== TEXTO BASE
Resulta evidente que experimentamos como sociedad tiempos difíciles en lo que refiere a un tema relevante como lo es la seguridad pública. Las imágenes y registros publicados en nuestro espacio cotidiano de intercambio, que son las redes sociales, además de lo refrendado por los medios de comunicación más formales, ayudan a conformar la percepción instalada y comúnmente verbalizada de que la delincuencia está en descontrol. Y que el sistema estatal estaría fracasando en una de sus empresas más importantes, que es asegurar la paz y tranquilidad a sus ciudadanos.

Lo anterior se suma a los cuestionamientos que no solo recibe la autoridad estatal-política sino también otras instituciones, como la academia, respecto a su rol y aporte en la construcción de una sociedad pacífica y justa, a través de la generación y difusión de conocimiento en busca de la solución de los problemas sociales más urgentes como este.
====
== EXTRACTO DE DATOS
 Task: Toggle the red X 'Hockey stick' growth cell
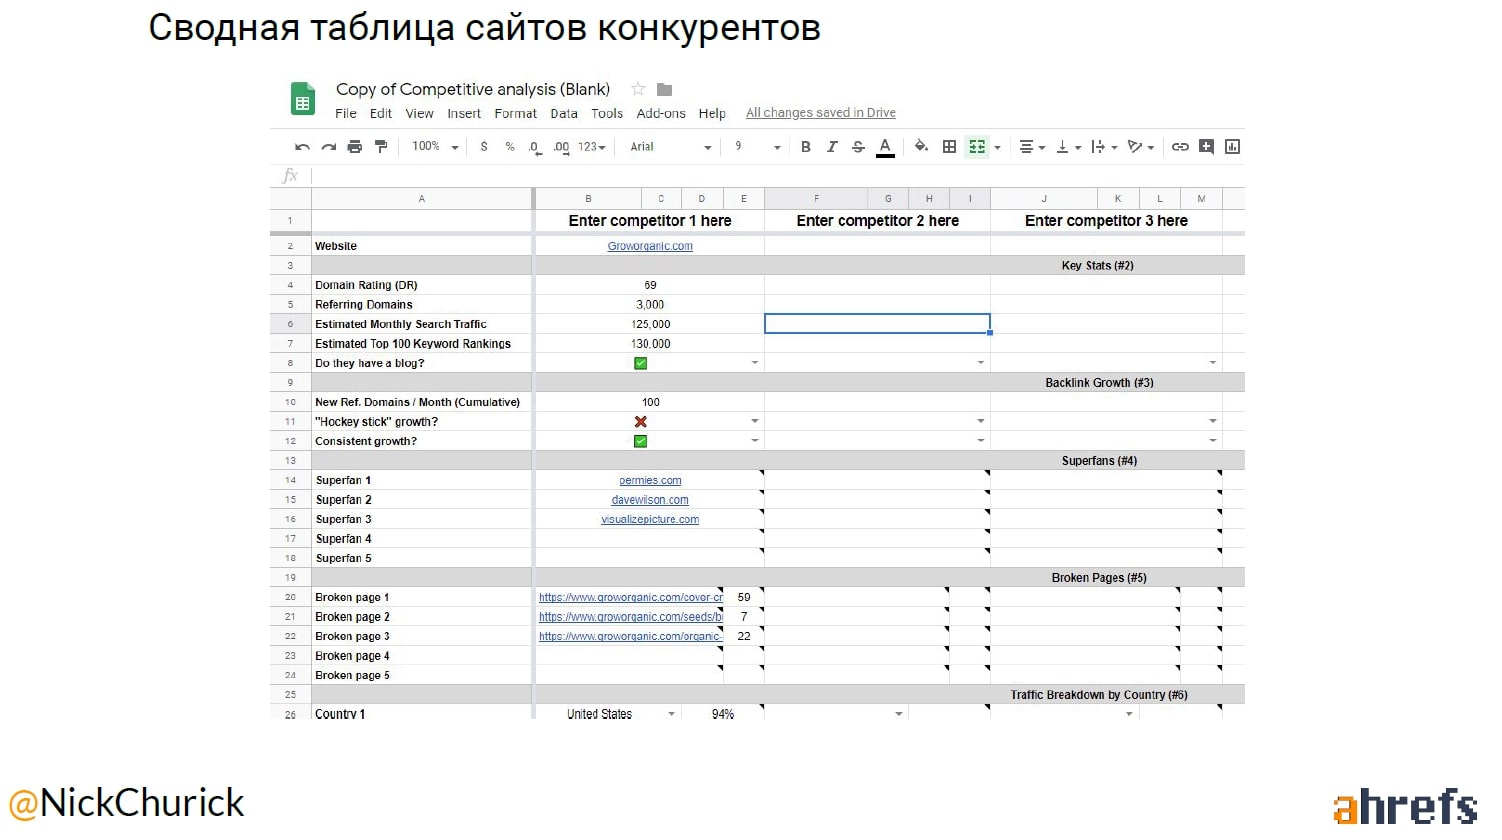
====
EJERCICIOS:
**1.** Indica, por favor, si cada afirmación coincide con el texto sobre la seguridad pública, con sí o no y las palabras del texto que lo deciden, citadas literalmente: (a) Las redes sociales se presentan como nuestro espacio cotidiano de intercambio. (b) Los cuestionamientos se dirigen únicamente a la autoridad estatal-política. (c) Asegurar la paz y tranquilidad a los ciudadanos figura entre las empresas más importantes del sistema estatal.
**2.** En el texto sobre la seguridad pública, cambia "la academia" por "la universidad" y reproduce el fragmento que empieza en las palabras "Lo anterior se" y termina tras "urgentes como este.".
Las líneas no intervienen en este ejercicio.

SOLUCIONES:
**1.**
(a) Sí: "nuestro espacio cotidiano de intercambio, que son las redes sociales".
(b) No: "no solo recibe la autoridad estatal-política sino también otras instituciones, como la academia".
(c) Sí: "una de sus empresas más importantes, que es asegurar la paz y tranquilidad a sus ciudadanos".

**2.**
Lo anterior se suma a los cuestionamientos que no solo recibe la autoridad estatal-política sino también otras instituciones, como la universidad, respecto a su rol y aporte en la construcción de una sociedad pacífica y justa, a través de la generación y difusión de conocimiento en busca de la solución de los problemas sociales más urgentes como este.